Chewy Slumps 35% YTD as P/E Ratio Falls to 41 Before June 10 Earnings
CHWY•Chewy shares have slumped 35% year-to-date (55% over 12 months), trading near a 52-week low of $19.30, after its P/E ratio fell from 95 to 41. RBC Capital maintained an “Outperform” rating ahead of its June 10 earnings report, where analysts forecast $0.43 EPS.
1. Stock Performance Decline
Chewy’s share price has tumbled 35% year-to-date and 55% over the past 12 months, hovering near its 52-week low of $19.30 versus a high of $48.62. The company currently trades around $20.82 per share and has a market capitalization of approximately $8.62 billion.

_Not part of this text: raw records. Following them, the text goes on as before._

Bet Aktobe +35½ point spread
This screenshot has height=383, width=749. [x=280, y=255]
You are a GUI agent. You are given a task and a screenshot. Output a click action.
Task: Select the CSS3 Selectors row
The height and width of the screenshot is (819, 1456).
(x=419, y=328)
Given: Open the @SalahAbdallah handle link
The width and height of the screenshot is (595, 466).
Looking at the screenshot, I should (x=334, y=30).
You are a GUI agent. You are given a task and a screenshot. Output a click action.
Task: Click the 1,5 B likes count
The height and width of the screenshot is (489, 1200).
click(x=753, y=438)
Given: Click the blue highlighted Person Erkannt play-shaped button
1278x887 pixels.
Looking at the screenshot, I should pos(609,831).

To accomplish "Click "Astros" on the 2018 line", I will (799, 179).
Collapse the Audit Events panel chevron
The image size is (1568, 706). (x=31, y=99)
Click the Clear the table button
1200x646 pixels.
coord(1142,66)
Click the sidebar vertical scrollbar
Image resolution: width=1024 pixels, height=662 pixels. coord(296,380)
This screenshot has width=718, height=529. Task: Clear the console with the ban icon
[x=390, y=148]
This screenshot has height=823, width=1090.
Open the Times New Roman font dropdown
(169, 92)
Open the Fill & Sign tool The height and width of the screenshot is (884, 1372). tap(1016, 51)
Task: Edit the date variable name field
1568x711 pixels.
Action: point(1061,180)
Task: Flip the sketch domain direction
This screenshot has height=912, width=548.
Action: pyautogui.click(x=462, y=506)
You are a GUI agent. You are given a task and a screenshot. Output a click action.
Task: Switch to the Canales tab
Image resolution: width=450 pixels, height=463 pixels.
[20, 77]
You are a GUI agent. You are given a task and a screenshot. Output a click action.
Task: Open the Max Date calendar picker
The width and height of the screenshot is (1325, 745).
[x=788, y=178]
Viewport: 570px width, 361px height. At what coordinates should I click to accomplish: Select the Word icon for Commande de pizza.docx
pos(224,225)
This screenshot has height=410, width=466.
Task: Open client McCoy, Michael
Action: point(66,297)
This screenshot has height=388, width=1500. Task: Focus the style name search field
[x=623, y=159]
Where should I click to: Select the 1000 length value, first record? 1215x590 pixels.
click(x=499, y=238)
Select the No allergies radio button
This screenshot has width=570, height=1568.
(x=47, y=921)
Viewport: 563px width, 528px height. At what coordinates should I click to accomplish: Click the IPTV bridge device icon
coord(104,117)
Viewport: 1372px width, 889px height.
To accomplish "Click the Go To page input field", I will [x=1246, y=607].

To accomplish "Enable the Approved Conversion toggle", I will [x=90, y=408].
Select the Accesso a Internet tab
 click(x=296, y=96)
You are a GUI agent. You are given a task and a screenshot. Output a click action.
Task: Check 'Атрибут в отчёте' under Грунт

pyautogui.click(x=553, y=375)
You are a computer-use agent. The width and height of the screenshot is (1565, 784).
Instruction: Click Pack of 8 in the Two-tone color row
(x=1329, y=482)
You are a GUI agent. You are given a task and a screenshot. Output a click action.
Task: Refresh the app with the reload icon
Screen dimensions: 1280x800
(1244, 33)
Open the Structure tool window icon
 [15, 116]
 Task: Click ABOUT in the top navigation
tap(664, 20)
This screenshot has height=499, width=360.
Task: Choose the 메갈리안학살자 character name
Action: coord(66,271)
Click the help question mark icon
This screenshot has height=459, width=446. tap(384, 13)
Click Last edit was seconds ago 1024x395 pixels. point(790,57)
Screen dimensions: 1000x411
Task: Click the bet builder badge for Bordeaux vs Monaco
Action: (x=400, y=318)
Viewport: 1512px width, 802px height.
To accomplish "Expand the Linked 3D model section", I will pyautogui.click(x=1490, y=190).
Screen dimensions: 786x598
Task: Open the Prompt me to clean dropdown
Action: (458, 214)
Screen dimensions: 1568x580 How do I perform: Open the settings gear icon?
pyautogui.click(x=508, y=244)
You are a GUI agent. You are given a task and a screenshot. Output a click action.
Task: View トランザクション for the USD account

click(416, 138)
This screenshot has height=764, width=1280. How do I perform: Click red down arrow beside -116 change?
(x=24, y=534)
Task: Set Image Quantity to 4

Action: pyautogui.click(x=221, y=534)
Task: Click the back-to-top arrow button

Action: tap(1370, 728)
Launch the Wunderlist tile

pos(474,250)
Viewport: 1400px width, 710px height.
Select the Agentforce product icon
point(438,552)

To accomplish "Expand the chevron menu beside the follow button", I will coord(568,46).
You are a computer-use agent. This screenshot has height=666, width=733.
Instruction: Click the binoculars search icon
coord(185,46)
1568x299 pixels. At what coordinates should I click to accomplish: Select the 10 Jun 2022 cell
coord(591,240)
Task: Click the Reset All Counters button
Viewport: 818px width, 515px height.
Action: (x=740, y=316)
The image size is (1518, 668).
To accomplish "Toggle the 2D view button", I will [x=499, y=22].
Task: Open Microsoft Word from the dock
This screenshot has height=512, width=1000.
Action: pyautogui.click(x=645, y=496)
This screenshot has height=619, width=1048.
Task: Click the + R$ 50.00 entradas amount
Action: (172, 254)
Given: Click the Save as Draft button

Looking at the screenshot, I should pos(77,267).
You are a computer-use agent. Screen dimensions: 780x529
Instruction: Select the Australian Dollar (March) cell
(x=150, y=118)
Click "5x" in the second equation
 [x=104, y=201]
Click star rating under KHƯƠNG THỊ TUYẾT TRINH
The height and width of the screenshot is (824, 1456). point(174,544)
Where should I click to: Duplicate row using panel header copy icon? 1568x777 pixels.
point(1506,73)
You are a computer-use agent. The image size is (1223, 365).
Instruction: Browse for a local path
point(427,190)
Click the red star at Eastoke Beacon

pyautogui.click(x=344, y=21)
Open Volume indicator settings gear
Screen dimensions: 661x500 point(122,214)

2. Analyst Outlook and Valuation
On June 4, RBC Capital reaffirmed its Outperform rating on Chewy, citing a more attractive valuation after the price-to-earnings ratio contracted from 95 to 41. The lower P/E multiple reflects tempered investor expectations amid slower growth expectations.
3. Upcoming Earnings Expectations
Chewy is scheduled to report quarterly results on June 10, with the Zacks Consensus forecasting $0.43 in earnings per share and higher revenue, driven by the resilient nature of pet supplies spending. Market participants will watch for signs of margin expansion and customer retention trends.